Tuesday, April 04, 2006

Yes, I Know How To Do Kitchener Stitch.

For those of you who discreetly offered help via personal e-mail .... yes, I appreciate kind, helpful and well-intentioned e-mails, but the problem is not that I haven't learned to do Kitchener Stitch.

Of course I know how to do Kitchener Stitch.

I just hate it. Despise it.

Hate.

It.

But I do know how to do it.

I also know how to shimmy on my back underneath the house to wrap insulation around pipes so they don't freeze in the winter. Furthermore, I completely comprehend the processes involved in completing tax forms, emptying an RV septic tank, or performing an enema.

However, being capable, even competent, at a task does not mean that I find it enjoyable.

And yes, I would rather attempt to devise a Frustrating New Way to join live stitches than do Kitchener Stitch, which will always be more frustrating than any alternative to it.


At least in my own personal universe.

In the end, neither Kitchener Stitch nor my own joining method made me happy with this otherwise delightful vest, and, considering that this vest involves both lace and alpaca, I opted for three-needle shoulder bindoffs and a reinforcing chain stitch running across the back of the neck.

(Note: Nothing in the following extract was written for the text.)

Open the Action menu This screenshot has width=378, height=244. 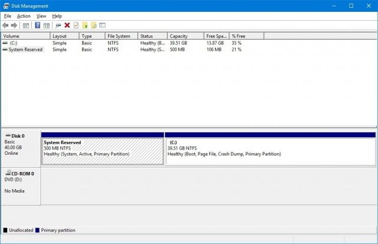tap(24, 16)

So here it is on the spare bed at our workplace's FEMA housing, getting blocked with stainless steel welding rods. People are slowly getting back into their own houses, getting an apartment, or receiving a FEMA trailer of their very own, so we now have a spare sleeping space at our digs. The spare bed will be a good blocking area as long as the space is available.

















One of the advantages of photographing your work is that you notice things in scrutinizing the photos, things that slipped past you when you were laying out the garment. For example, in the photo above, I noticed that the center back was not lying straight, so I went back and straightened it afterward. I also noticed that some areas were still wetter than others, so it got rolled up in towels one more time, then laid out agin.

Nice thing about the welding rods: they require only a few pins to hold the rods in place. Because this piece did not require severe blocking, I only patted the armscyes into shape. No need to pin.

After the piece is dry, the rods will be unpinned and gently removed. Then two towels will be laid over the garment, and it will be very lightly steam ironed through the towels, front and back. This process makes a nice presentation on 100% animal fiber but do not do this with synthetics, as the steam will damage synthetic fibers. And by "lightly iron," I mean that your hand is supporting the full weight of the iron, allowing it to make contact with the towels, but not allowing its weight to rest on the blocked item, or it will flatten the area beneath it. In doing so, you are steaming the garment, not "pressing" it.

Now it needs to dry overnight and we'll see the results soon.

--Mambocat







3 Comments:

At 3:45 PM, Anonymous Sue said...

Yes so do I but should/nt one suffer for ones art ;-)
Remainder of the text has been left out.